“Hideous” family violence offender misses court

Troy Hill. Photo: supplied.
Troy Hill. Photo: supplied.


A 26-year-old man who appealed a 13-month jail sentence has not shown up for his appeal hearing.

Troy Hill was due to face the County Court on Friday morning after he lodged an appeal against the jail term handed down in the Ballarat Magistrates' Court last month.

Hill, who was on bail, did not appear.

Judge Michael McInerney issued a warrant for his arrest.

The matter has been adjourned for an appeal hearing before Judge McInerney for later in the current County Court circuit sitting at Ballarat.


Troy Hill has lodged an appeal against the sentence which will be heard in the County Court at a later date.


A magistrate has labelled the abusive behaviour of a 26-year-old as one of the worst cases of family violence she has ever dealt with.

Magistrate Noreen Toohey on Wednesday jailed Troy Hill for 13 months with a non-parole period of six months after he pleaded guilty to eight charges, including three counts of assault, and one count each of recklessly causing injury and persistently breaching an intervention order.

She told the court it was one of the worst cases of family violence she had dealt with.

"What is truly extraordinary about this matter is Mr Hill has two little children," she said.

"I doubt whether those little children will ever recover from what they've experienced."

The court heard Hill assaulted a former partner on three separate occasions. On one of those occasions he pushed his knee into the woman's face after she became upset from being unable to settle her baby.

“He then picked up the baby and handed it to her like nothing happened,” Ms Toohey said.

On another occasion the court heard Hill verbally abused the woman for six hours because she had attended a work function, before punching her in the face when she attempted to leave.

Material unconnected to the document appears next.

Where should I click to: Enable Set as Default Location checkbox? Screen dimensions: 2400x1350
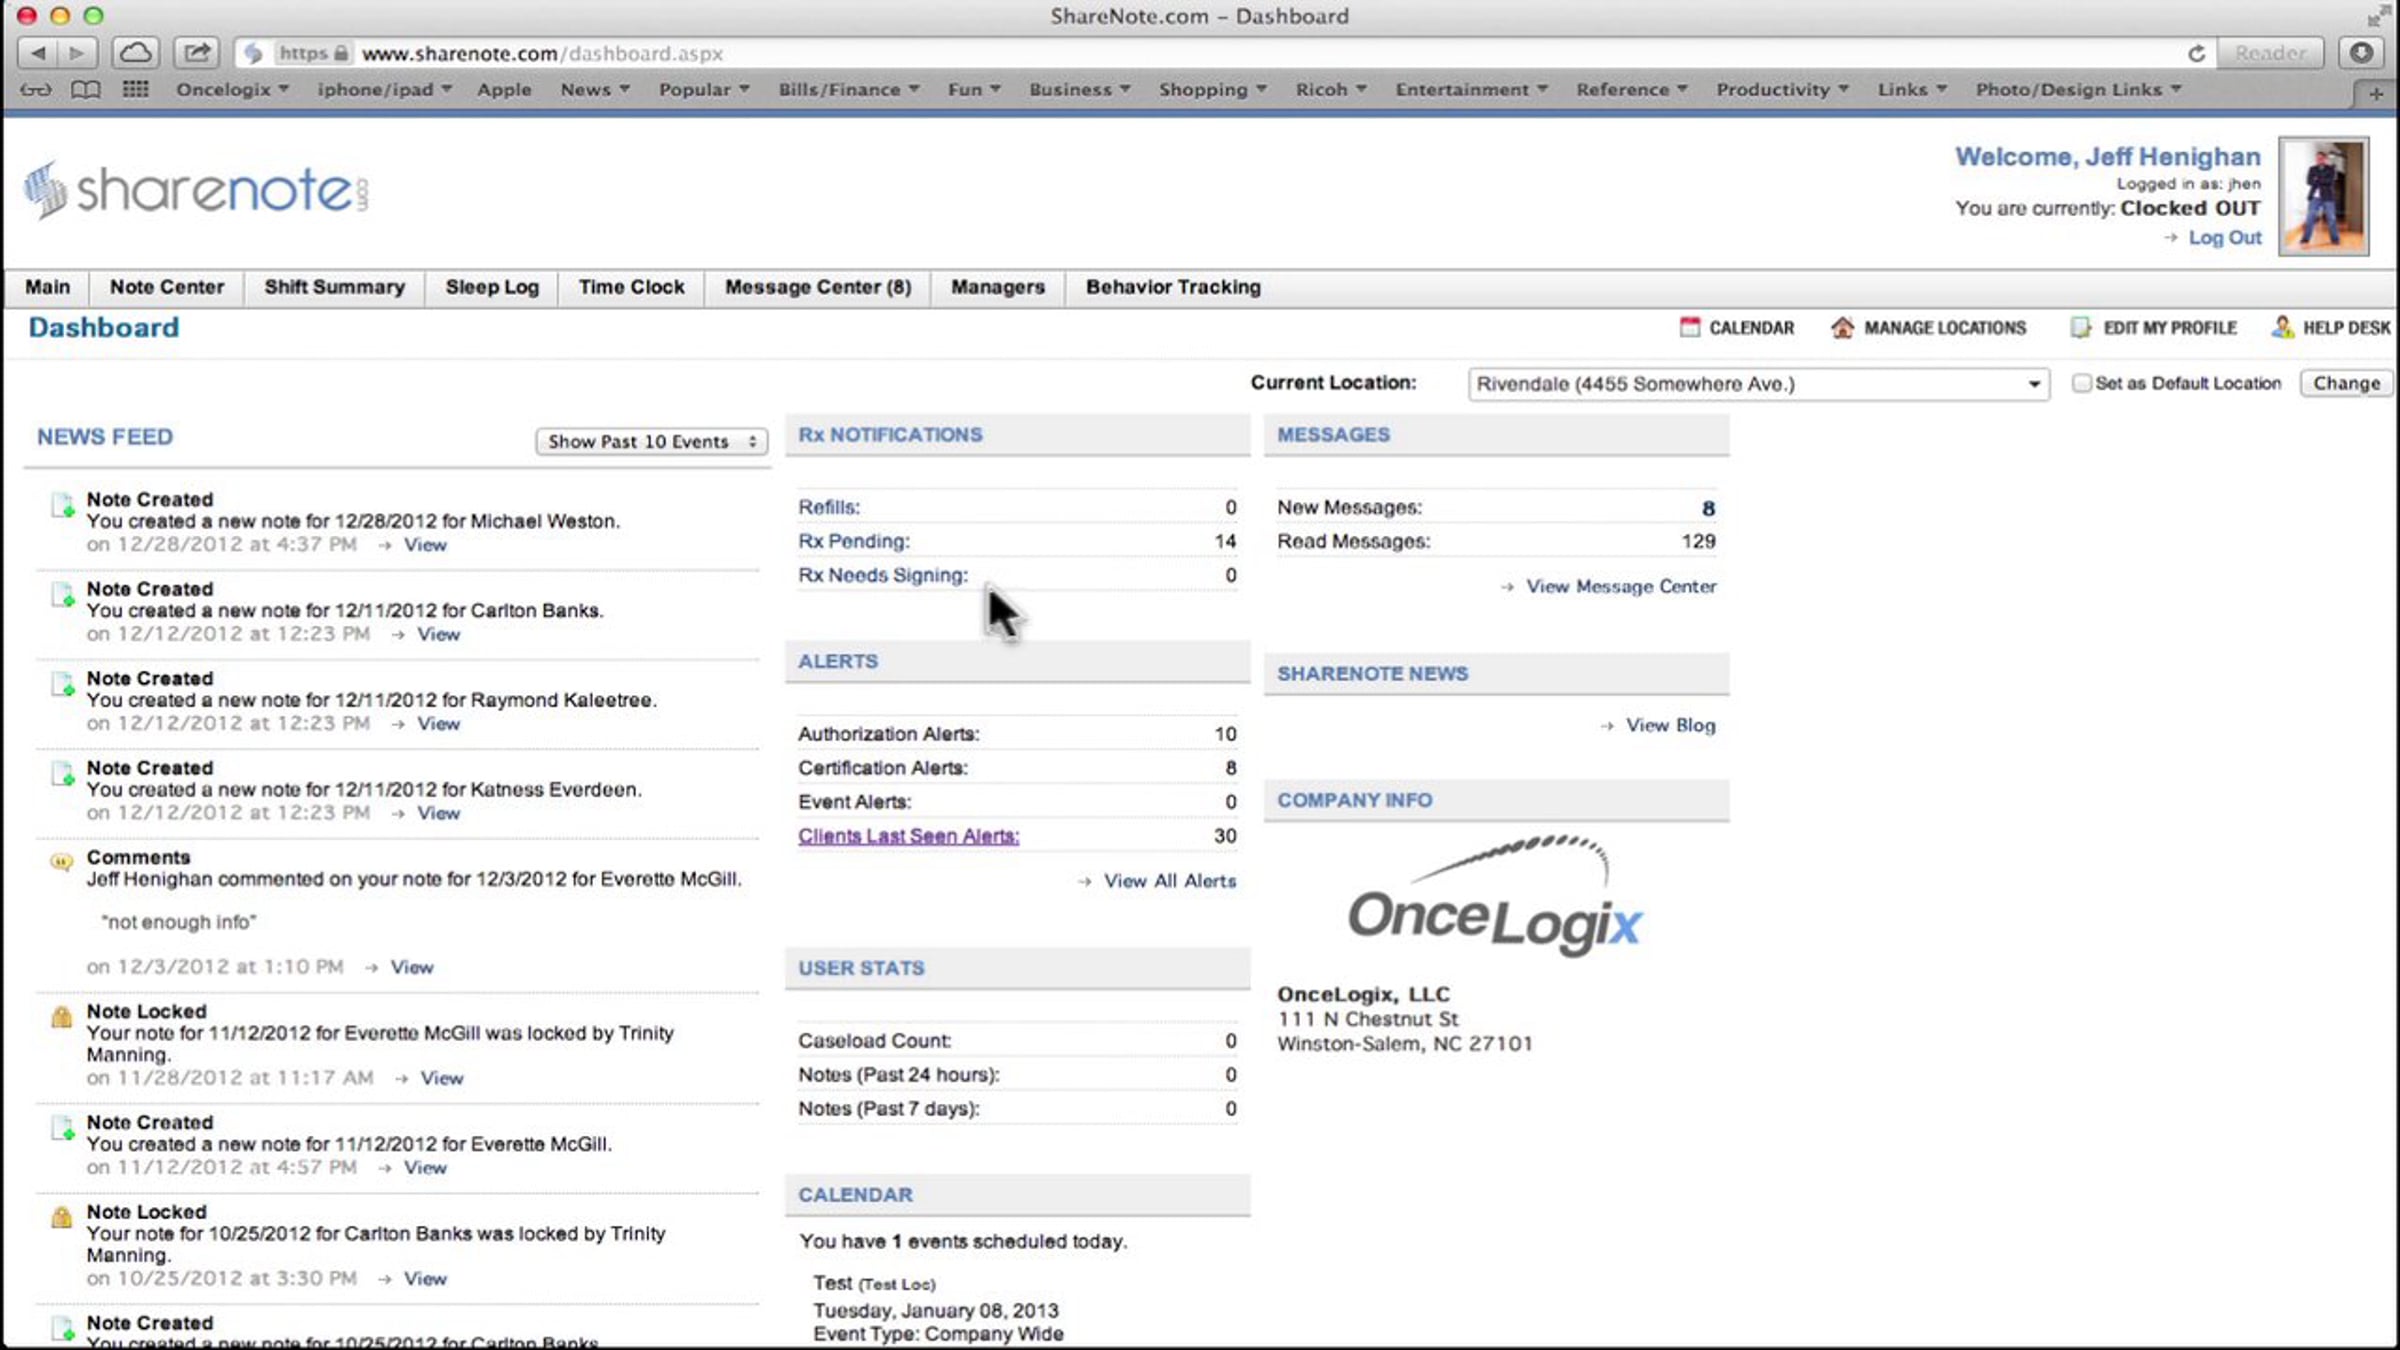pyautogui.click(x=2081, y=383)
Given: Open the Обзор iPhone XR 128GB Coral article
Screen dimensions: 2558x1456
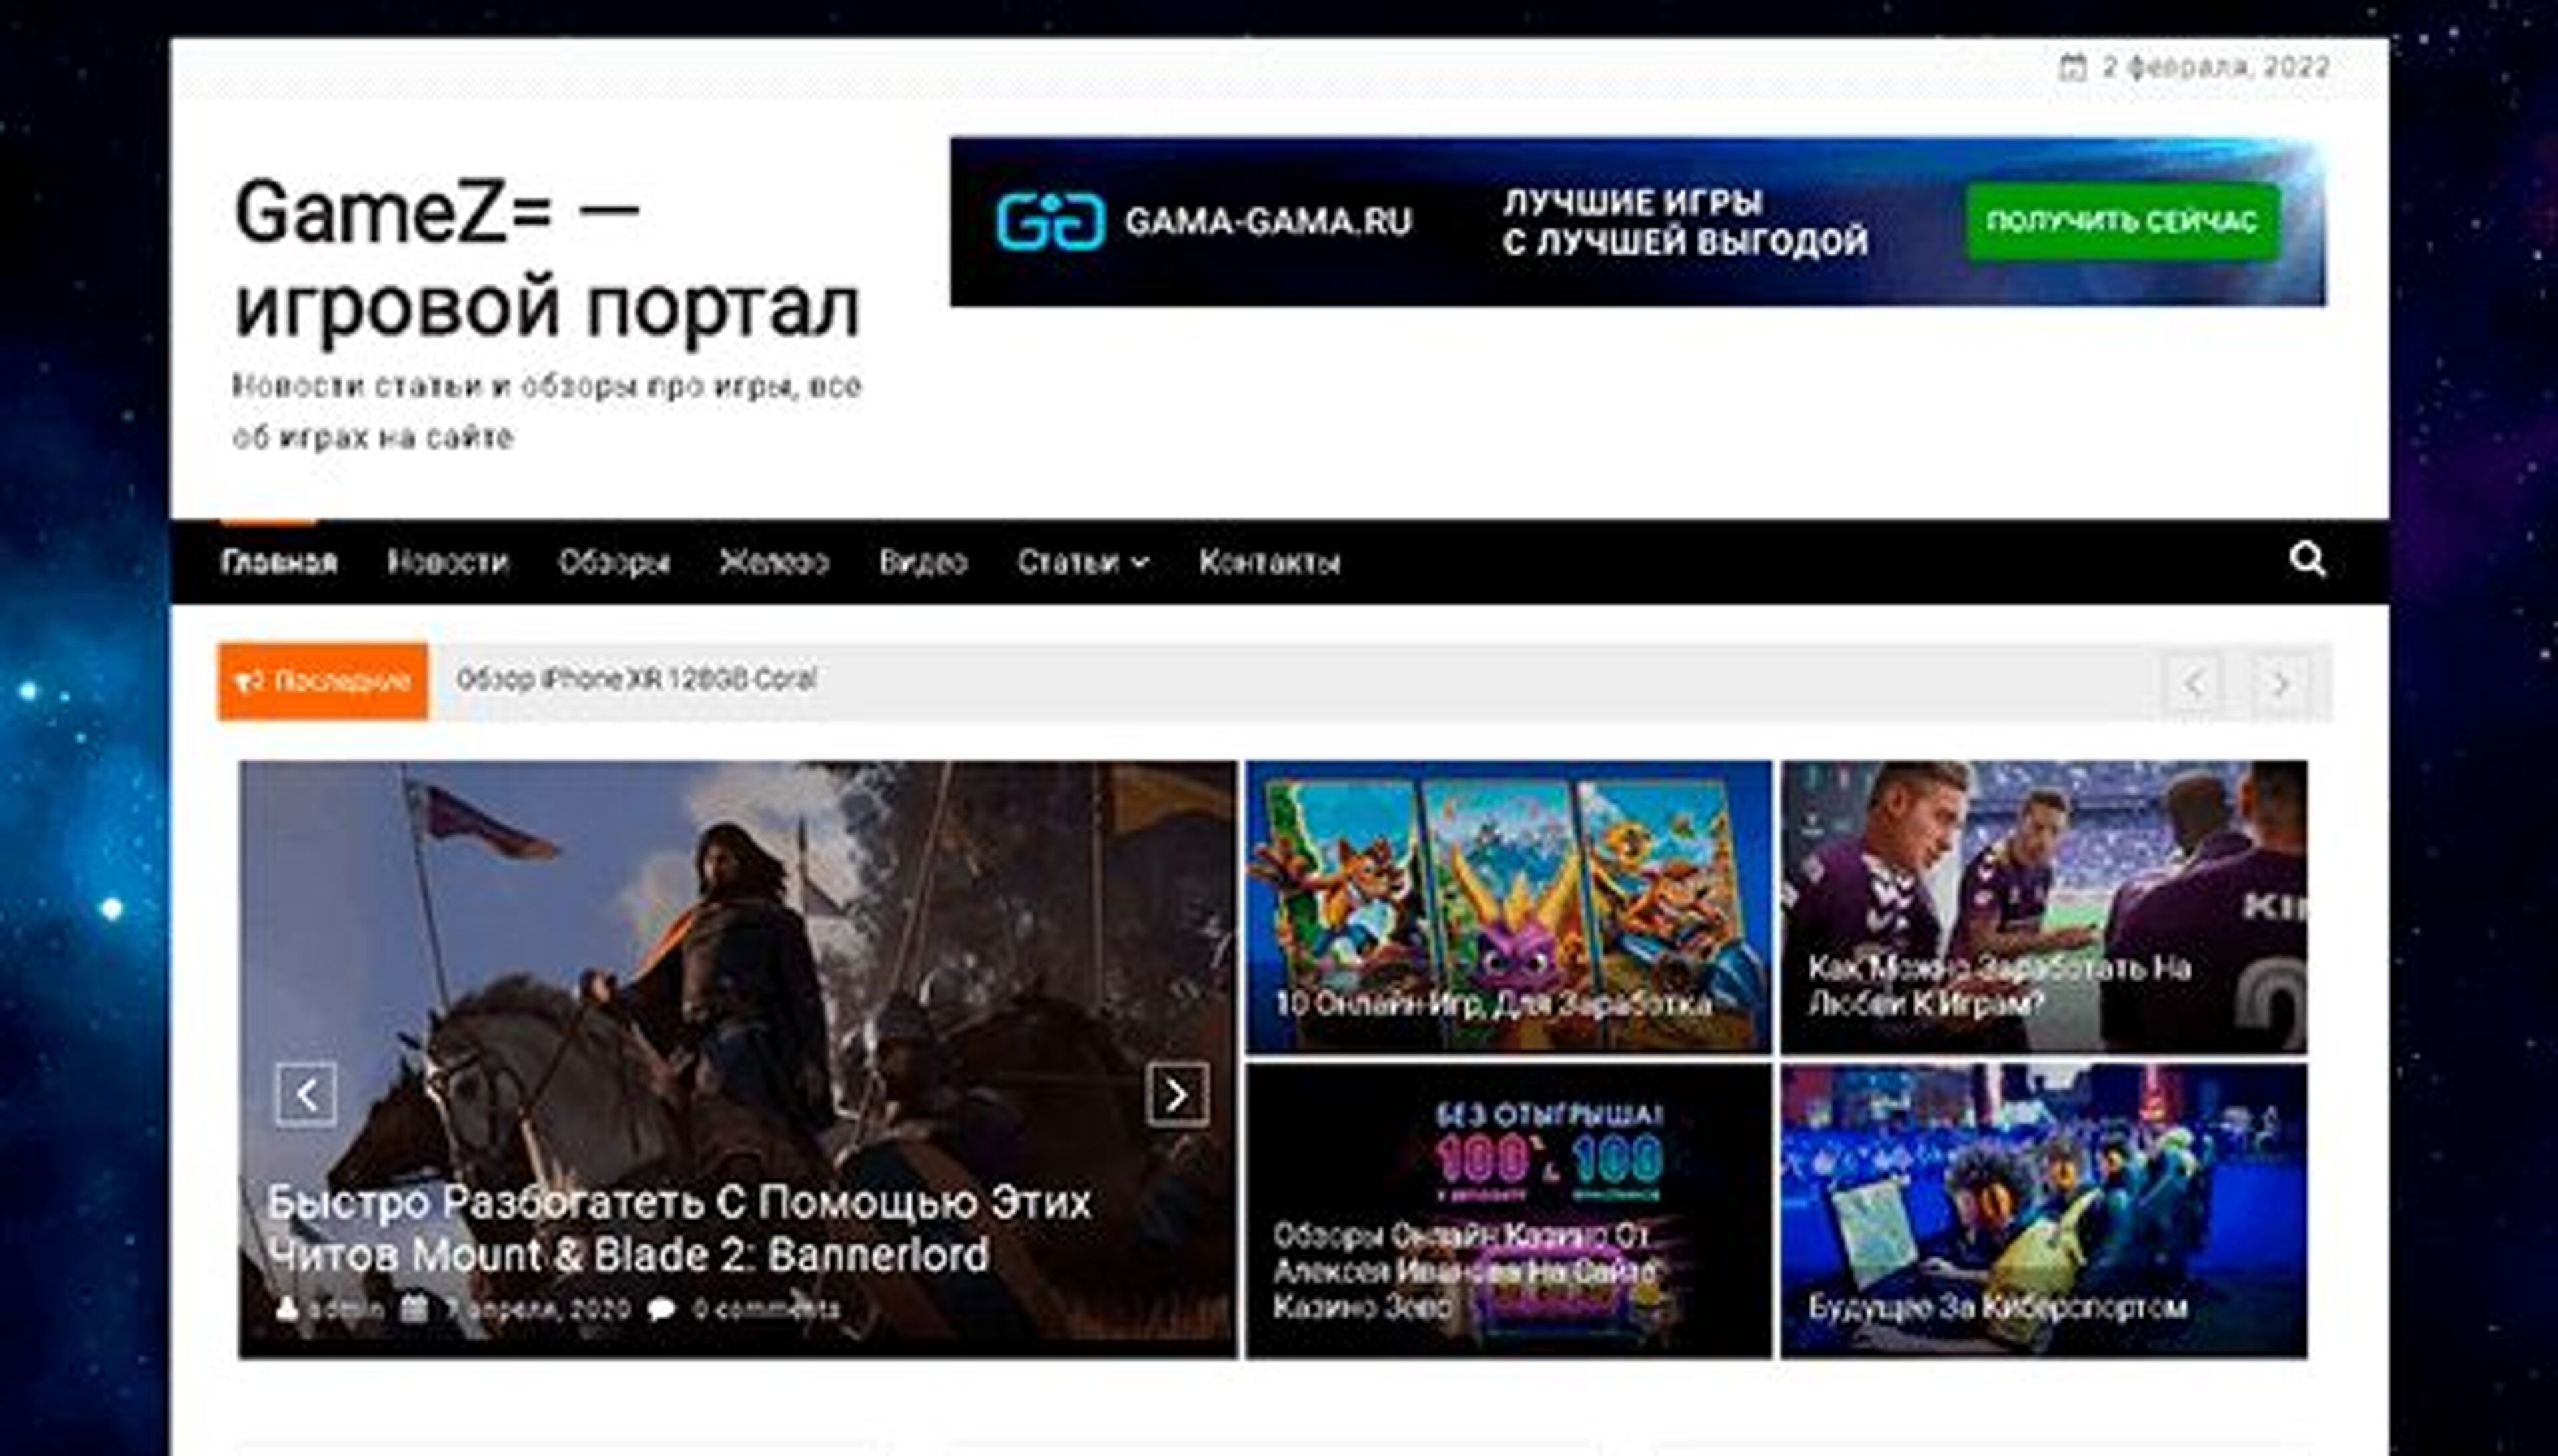Looking at the screenshot, I should click(640, 680).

He was also charged with recklessly causing injury on another female member of his family after he started punching her as she cradled his young three-year-old son.

He later threatened to kill her if she called police.

Other charges included contravening a safety notice and breaching a counselling order.

Ms Toohey said the victim impact statement of Hill's former partner summed up the serious affect of violence on its victims.

She re-read parts of statement to the court which explained how the assaults made the victim feel "destroyed and numb".

The victim impact statement detailed how the assaults had inspired an ongoing sense of fear in the victim. It also related how the assaults had shattered a once happy disposition. Ms Toohey also acknowledged the woman never predicted anything like this ever happening to her life.

"This sums up how hideous family violence is," she said. "The community is utterly sick and tired of this sort of behaviour and control."

Hill's lawyer, Mike Wardell, urged the court to sentence his client, who had no criminal priors, to a community corrections order (CCO).

He said the two days spent in the Ballarat Custody Centre had been an eye-opening experience for his client who realised that wasn't how he wanted to spend his life.

But Ms Toohey said the matters were too serious for a CCO. She said the seriousness warranted no sentence other than imprisonment. 

Hill was also fined $750 for breaching the counselling order.